The Dow Jones industrial average (INDU) dropped 126 points, or 1%. The SP 500 (SPX) fell 17 points, or 1.3%. The Nasdaq (COMP) slid 23 points, or 0.8%. The SP and Nasdaq are both back in negative territory for the year.

The declines once again reinforce the belief among investors that what happens in Europe does not stay in Europe.

U.S. Treasury Secretary Tim Geithner is in Europe all week to meet with top government officials, highlighting the growing concern in Washington about the eurozone debt crisis.

Financial stocks were among the biggest drags on the broader market. Bank of America (BAC, Fortune 500), Citigroup (C, Fortune 500), Goldman Sachs (GS, Fortune 500), Morgan Stanley (MS, Fortune 500) and JPMorgan Chase (JPM, Fortune 500) were all down between 3% and 6%.

“The ECB took positive steps today,” said Uri Landesman, president of the hedge fund Platinum Partners. “Then this genius comes out and puts a damper on the whole thing.
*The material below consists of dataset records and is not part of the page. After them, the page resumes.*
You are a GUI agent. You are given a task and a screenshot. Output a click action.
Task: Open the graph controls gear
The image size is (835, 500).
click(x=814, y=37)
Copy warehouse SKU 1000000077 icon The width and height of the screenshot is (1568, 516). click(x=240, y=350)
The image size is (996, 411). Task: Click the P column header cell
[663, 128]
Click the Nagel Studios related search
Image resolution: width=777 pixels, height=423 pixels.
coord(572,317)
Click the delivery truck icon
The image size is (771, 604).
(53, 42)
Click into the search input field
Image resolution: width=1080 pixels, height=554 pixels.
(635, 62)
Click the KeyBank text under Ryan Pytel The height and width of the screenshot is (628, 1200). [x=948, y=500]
Why bother?”

The European Central Bank cut its key interest rate by a quarter-percentage point Thursday morning, to 1%. The central bank was widely expected to cut its rates by up to 0.5%, as the risk of a broad recession in Europe continues to rise.
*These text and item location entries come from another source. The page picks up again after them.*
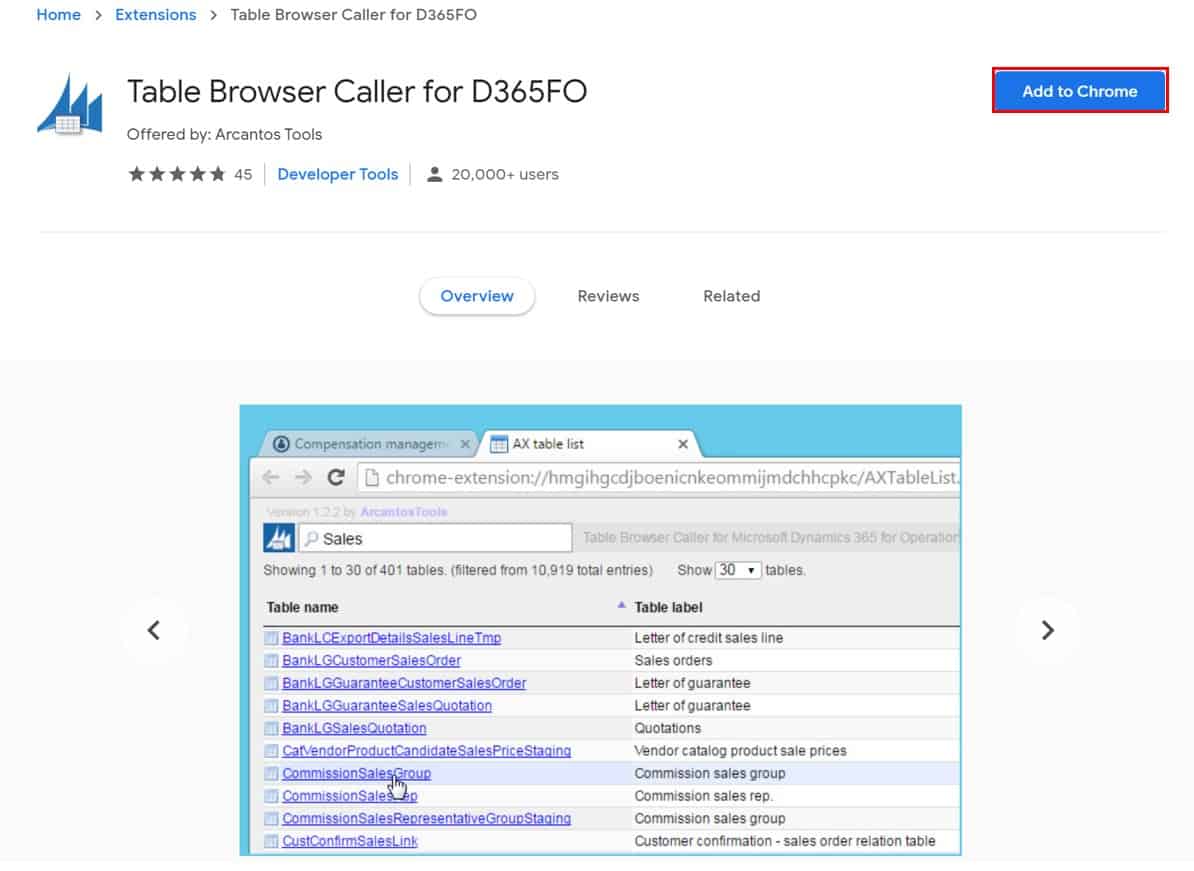This screenshot has width=1194, height=871.
Task: Open the Show 30 tables dropdown
Action: coord(736,570)
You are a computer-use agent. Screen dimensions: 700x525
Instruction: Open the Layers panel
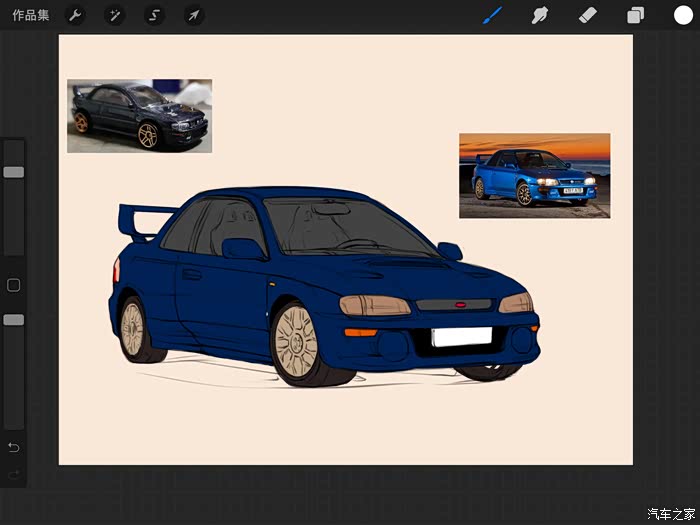coord(635,16)
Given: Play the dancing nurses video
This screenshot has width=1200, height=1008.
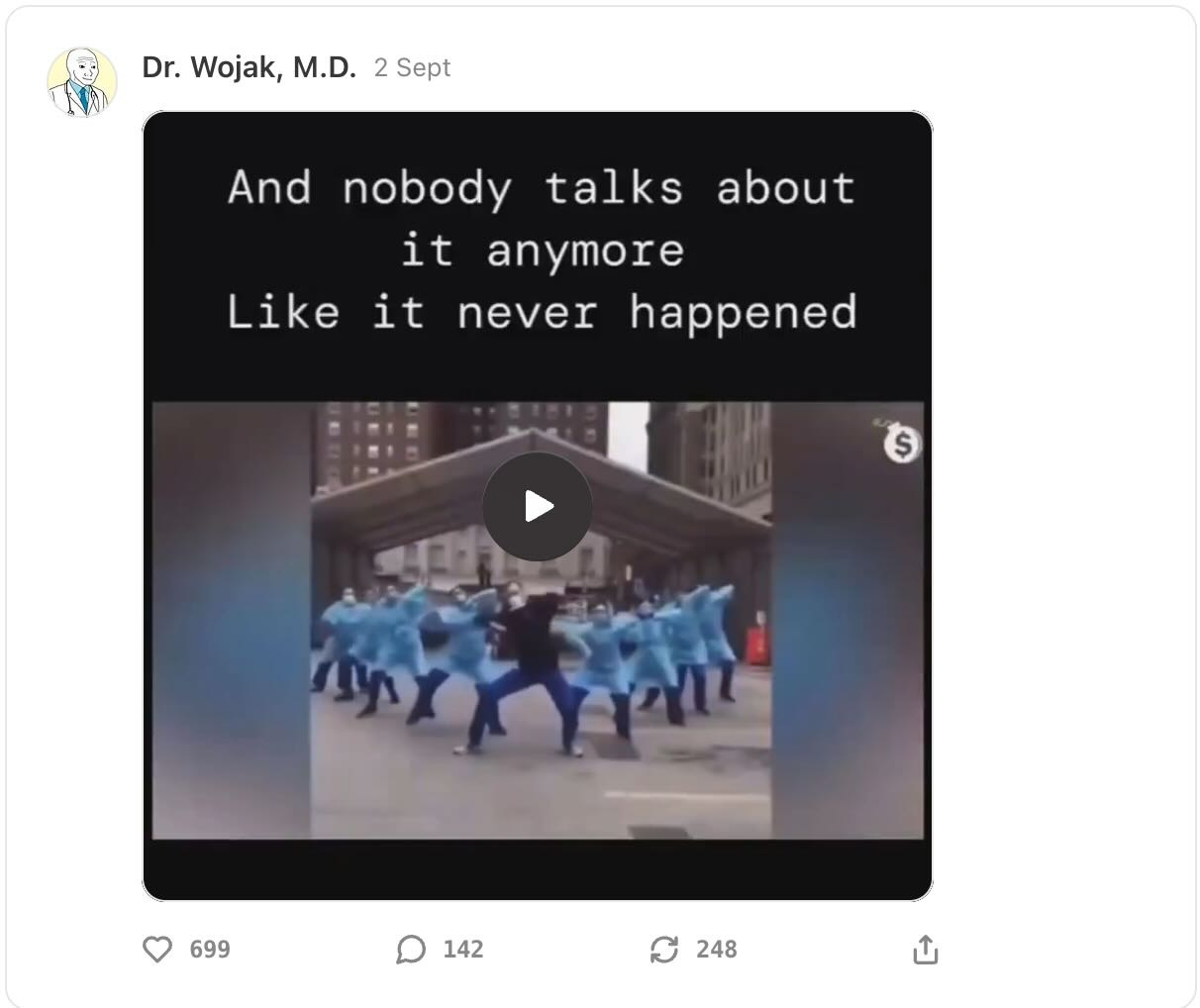Looking at the screenshot, I should click(x=538, y=507).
Europe’s mission ‘hardly’ accomplished

Draghi dashed hopes — at least in the near-term — that the ECB would be likely to extend its reach to buy bonds of troubled European nations including Spain, Italy, and Portugal. Investors became spooked by his rhetoric, which seemed to some as a retraction of earlier indications that he might be amendable to bond buying.
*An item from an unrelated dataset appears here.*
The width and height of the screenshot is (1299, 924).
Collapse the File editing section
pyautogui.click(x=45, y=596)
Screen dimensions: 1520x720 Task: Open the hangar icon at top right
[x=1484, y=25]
Several traders said that today many investors are simply positioning themselves ahead of what could be a make-or-break meeting among EU leaders to decide whether the countries will agree to closer political and economic coordination.

“Tomorrow could be one of the most important days in global markets,” said Landesman. “Nobody is insulated from the European Union.”

U.S. stocks ended mostly higher Wednesday, as investors bet that European leaders will produce a meaningful solution to the debt crisis. But trading has been choppy this week, amid a flurry of rumors about what the politicians may or may not announce after the summit.

Economy: The U.S. government reported Thursday that the number of people filing for initial unemployment benefits fell to a 9-month low of 381,000 in the latest week.

The news initially boosted markets, as jobless claims for the week ending December 3 were expected to hit 395,000, according to a survey of analysts by

Wholesale inventories for the month of October came in higher-than-expected at 1.6%. Economists had predicted an 0.2% increase, after contracting by 0.1% the month prior.

Meanwhile, the U.S. trade deficit for October due out later today is expected to hit $44.0 billion, up from $43.1 billion in September.

World markets: European stocks traded down in the afternoon. Britain’s FTSE 100 (UKX) edged down 0.60%, the DAX (DAX) in Germany fell 1.81% and France’s CAC 40 (CAC40) moved down 2.13%.

Asian markets ended lower. The Shanghai Composite (SHCOMP) fell 0.1%, the Hang Seng (HSI) in Hong Kong dropped 0.7% and Japan’s Nikkei (N225) fell 0.7%

Companies: Shares of Ford (F, Fortune 500) declined after the automaker announced a surprise quarterly dividend of 5 cents a share.

After weeks of speculation about how more than a billion dollars in customer money went missing at MF Global, former CEO Jon Corzine gave his side of the story on Capitol Hill Thursday.

“I simply do not know where the money is, or why the accounts have not been reconciled to date,” Corzine said in a prepared statement to Congress. “I sincerely apologize, both personally and on behalf of the company, to our customers, our employees and our investors, who are bearing the brunt of the impact of the firm’s bankruptcy.”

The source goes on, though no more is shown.